---------- PROVIDED DATA ----------

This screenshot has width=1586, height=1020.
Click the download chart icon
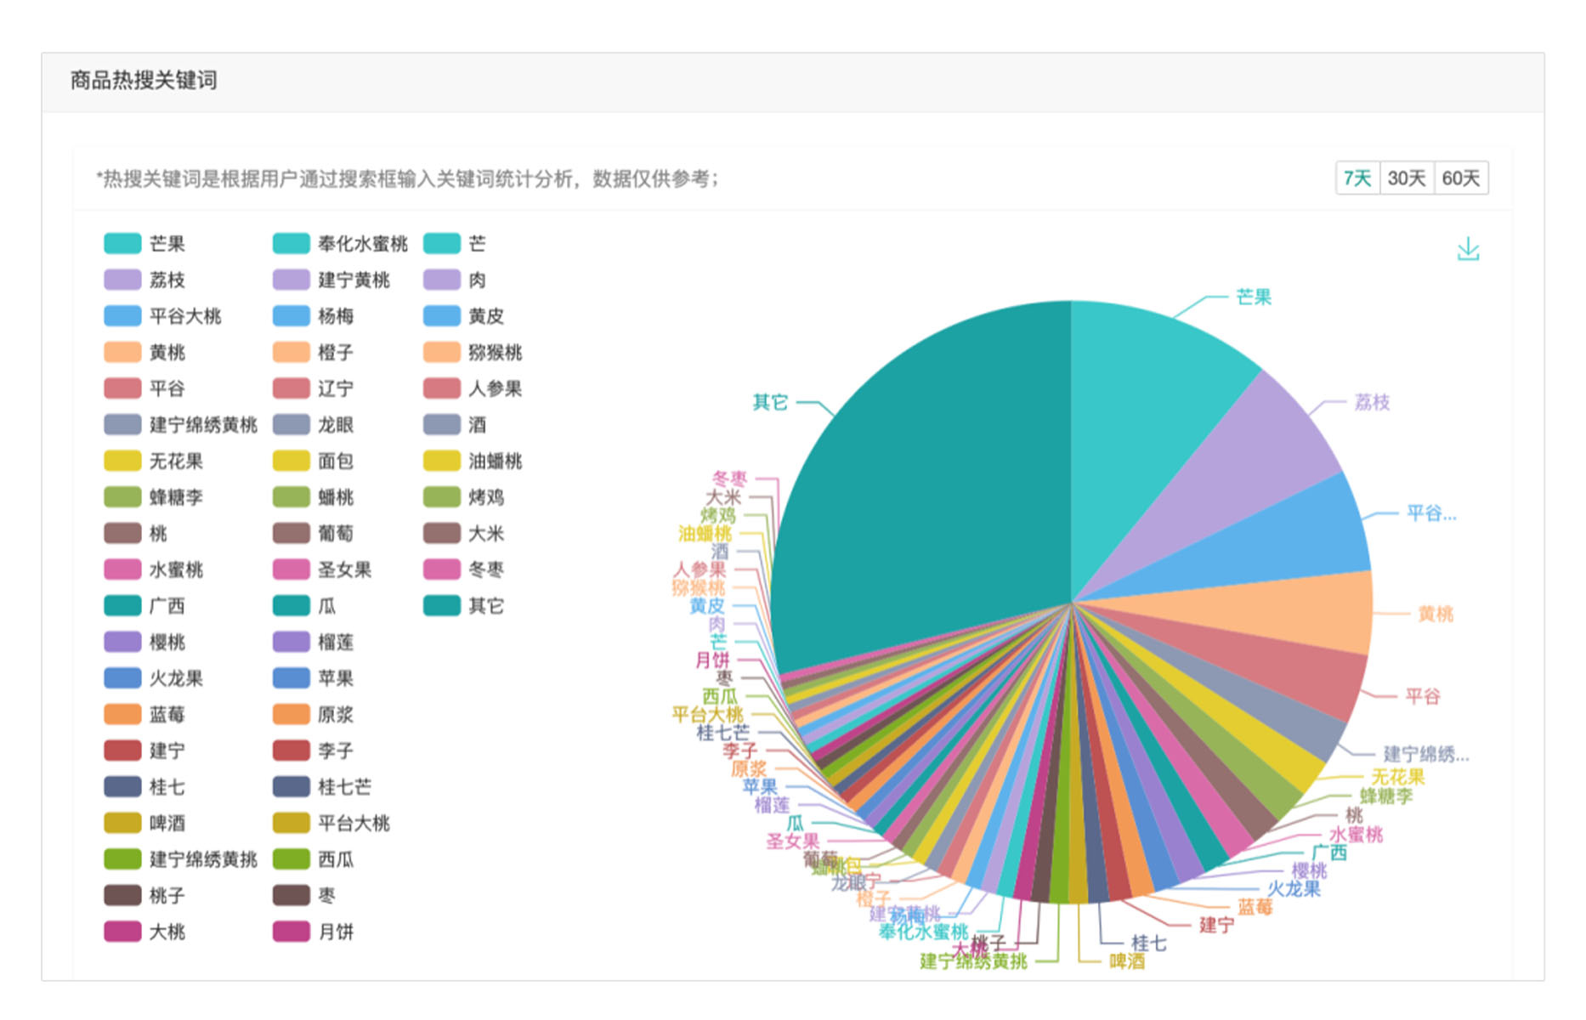tap(1468, 249)
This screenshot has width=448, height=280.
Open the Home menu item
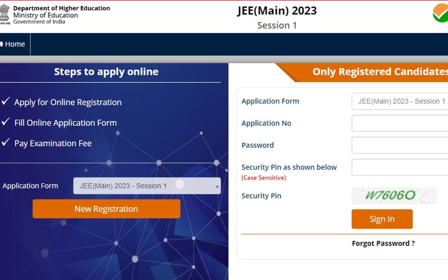pyautogui.click(x=14, y=44)
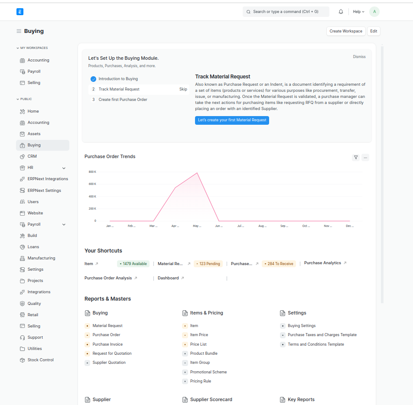Click Let's create your first Material Request

(232, 120)
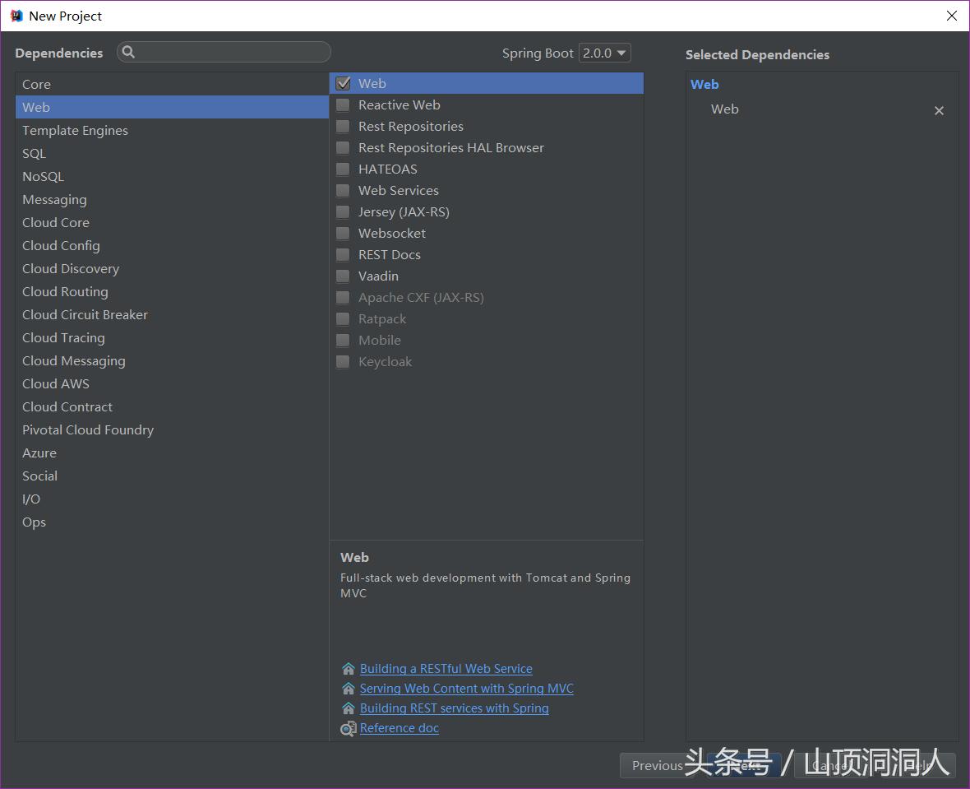
Task: Select the Cloud Discovery category
Action: (71, 268)
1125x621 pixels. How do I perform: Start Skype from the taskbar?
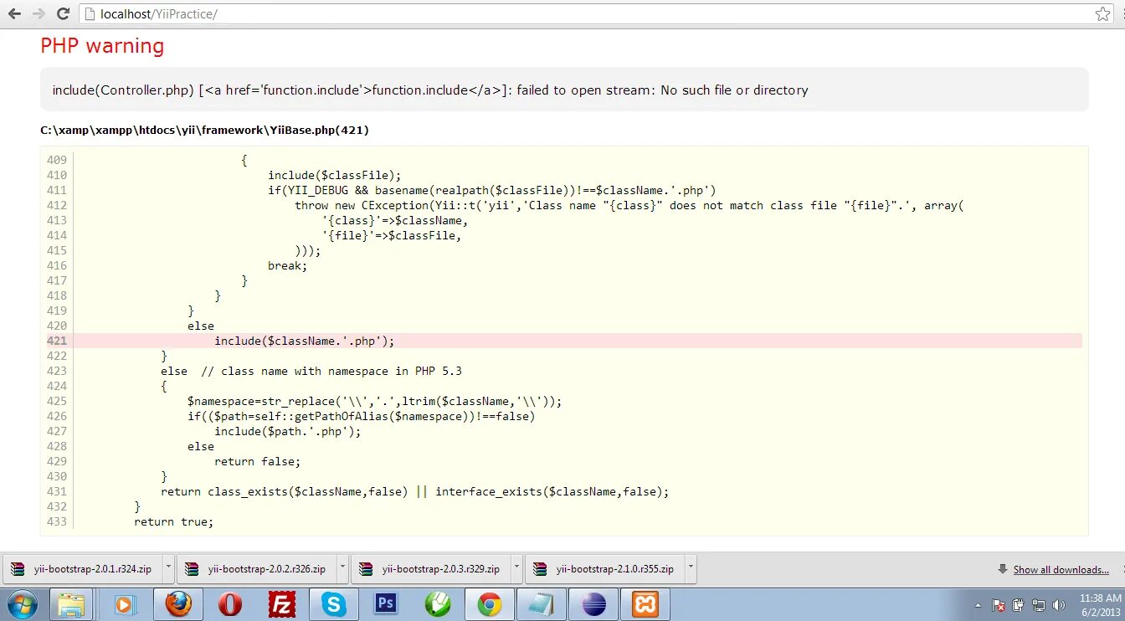click(334, 603)
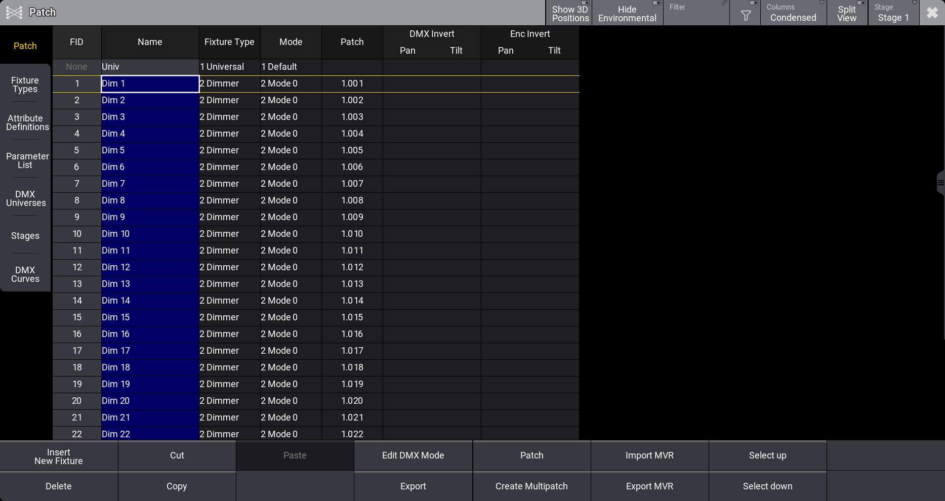
Task: Close the Patch window with the X
Action: coord(932,13)
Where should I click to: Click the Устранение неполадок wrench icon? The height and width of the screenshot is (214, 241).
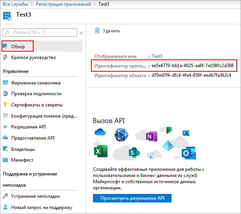(x=5, y=196)
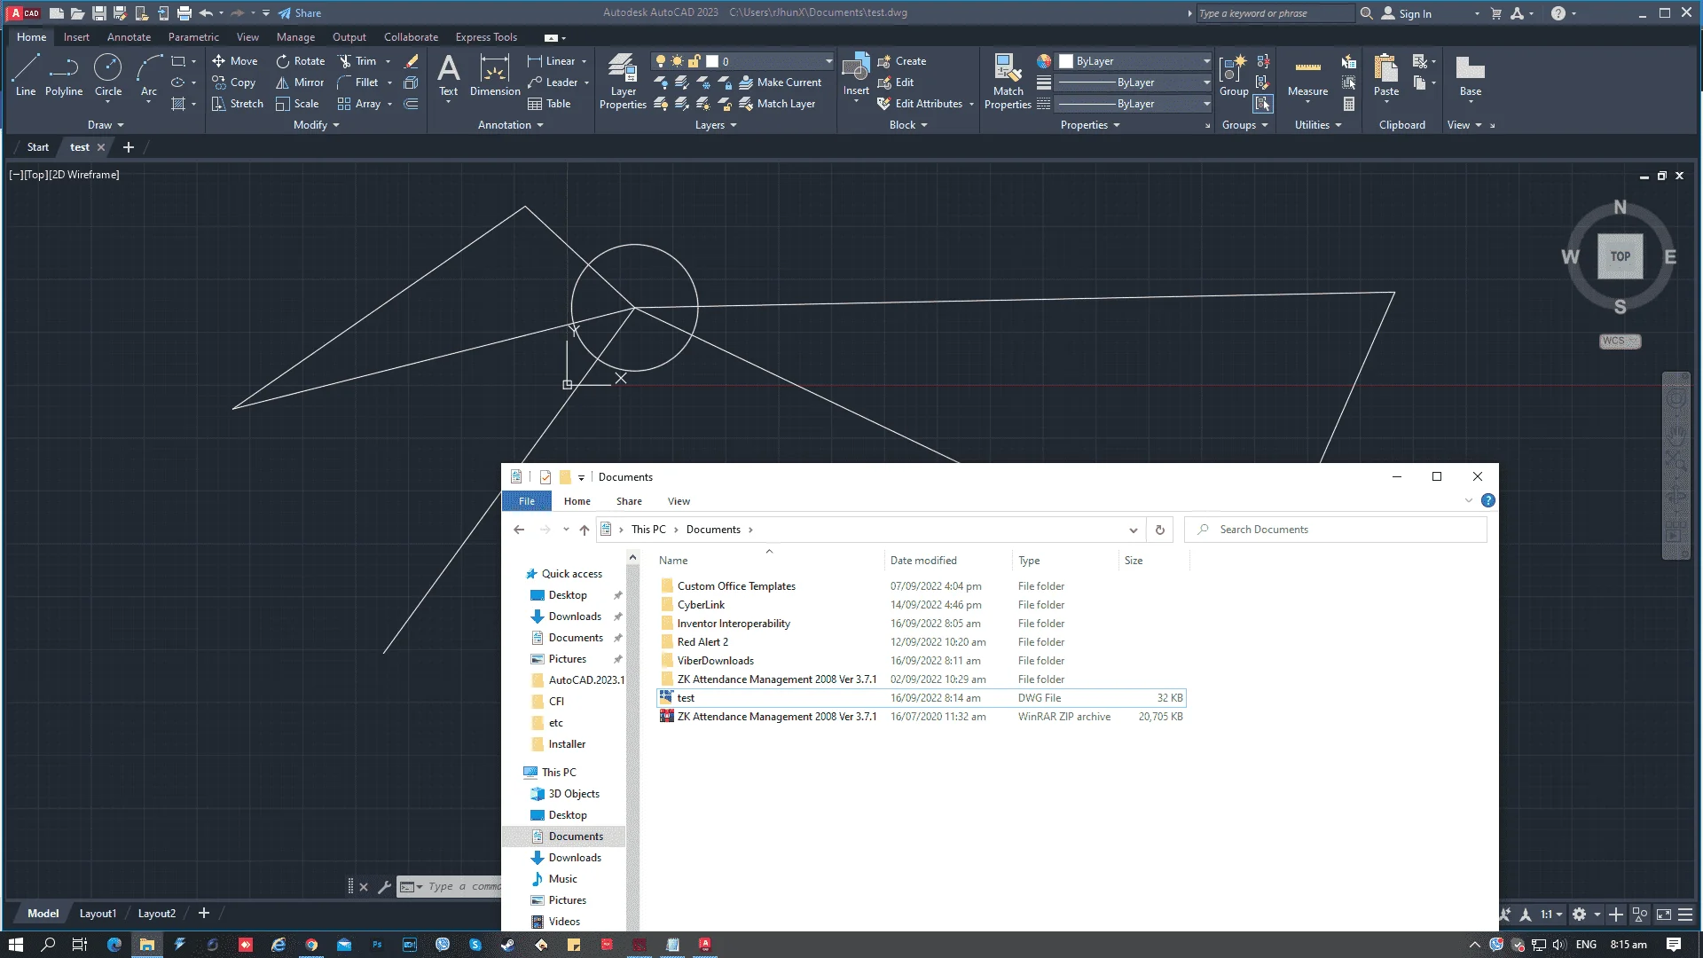Switch to the Annotate ribbon tab
Screen dimensions: 1703x958
tap(129, 37)
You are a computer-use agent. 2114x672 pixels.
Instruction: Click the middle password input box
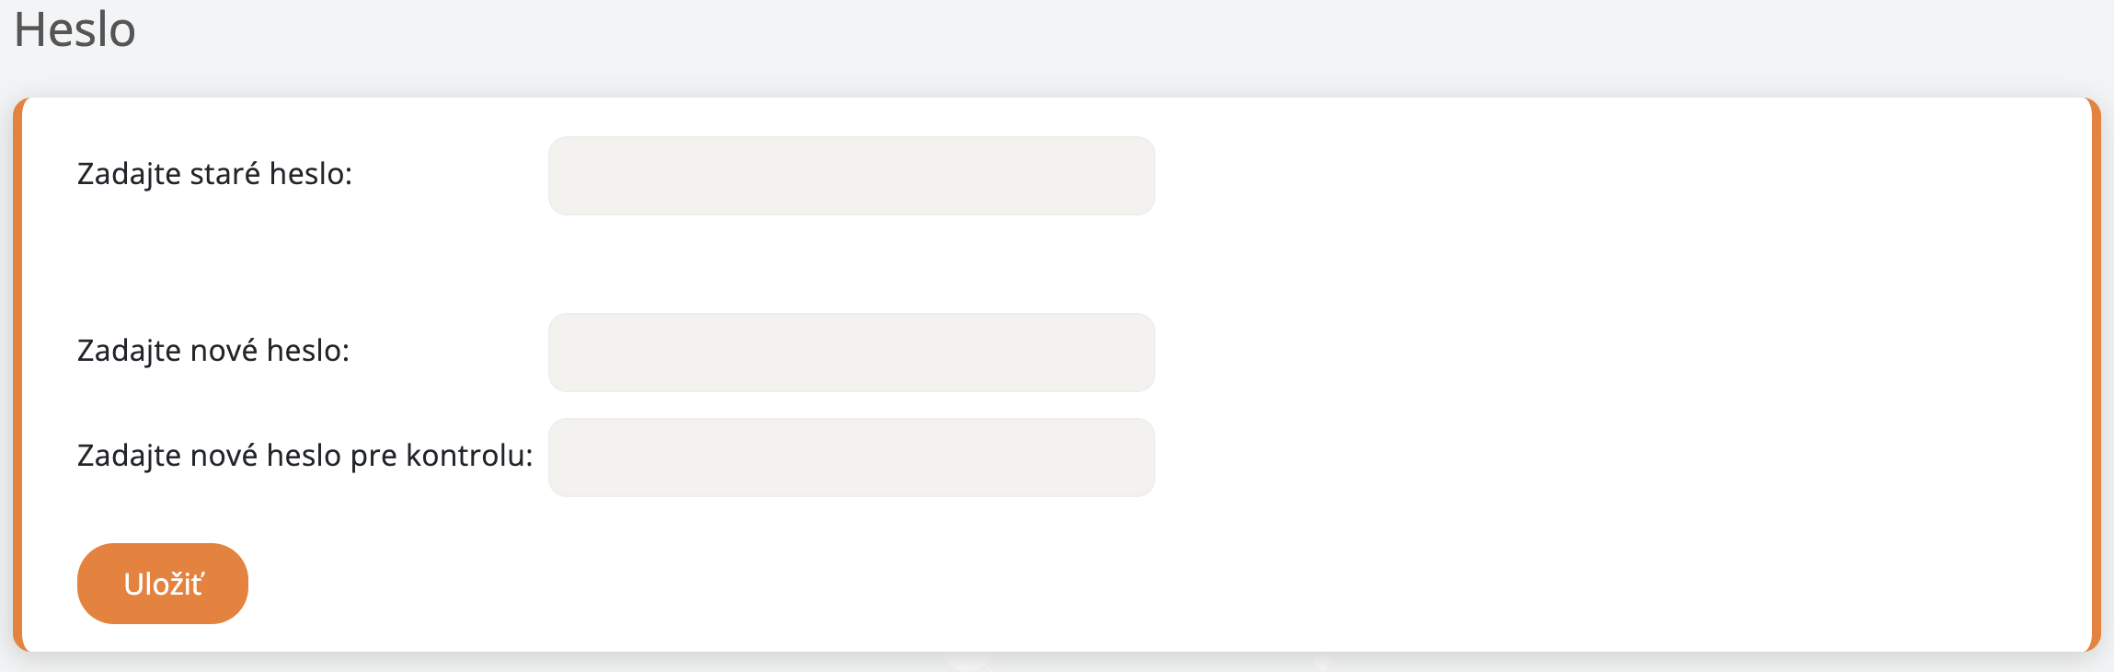coord(851,353)
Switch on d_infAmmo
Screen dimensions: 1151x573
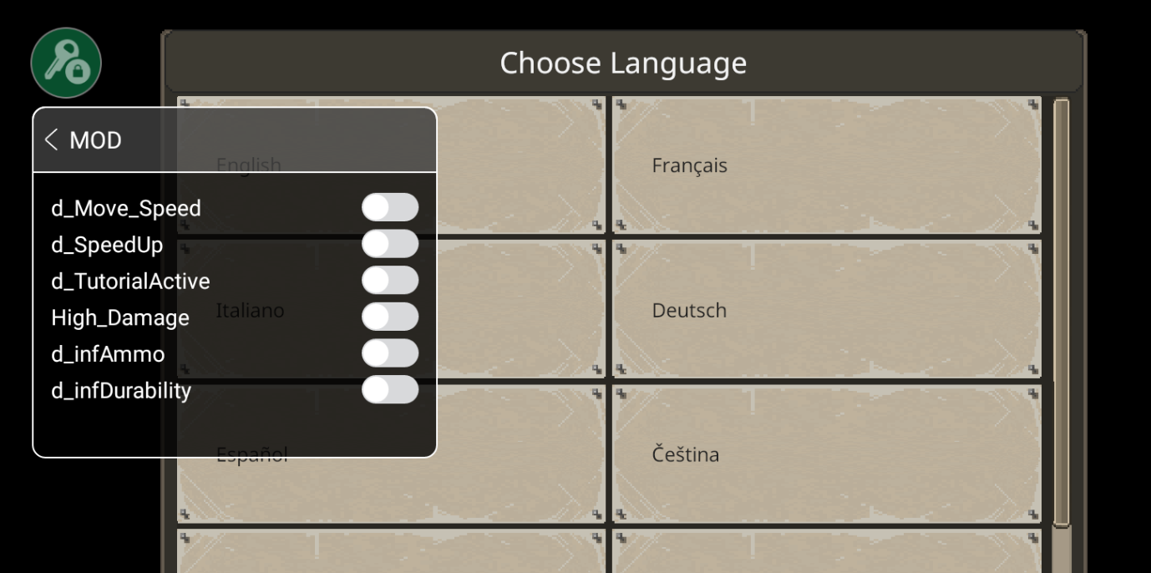coord(390,353)
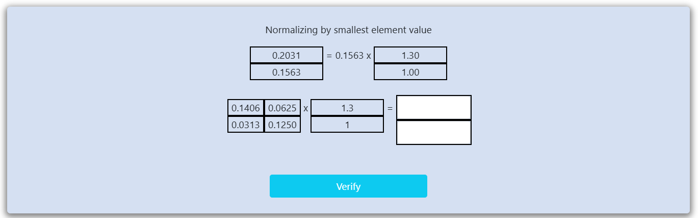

----------

◆ **TASK TO COMPLETE**
Please set down, exactly and with nothing added, the lines from the line with "Instruction: Click the" to the end of the entries above, omitting pictures.

◆ **RESULT OF THIS EXERCISE**
Instruction: Click the middle password input box
coord(851,353)
Switch on d_infAmmo
Screen dimensions: 1151x573
coord(390,353)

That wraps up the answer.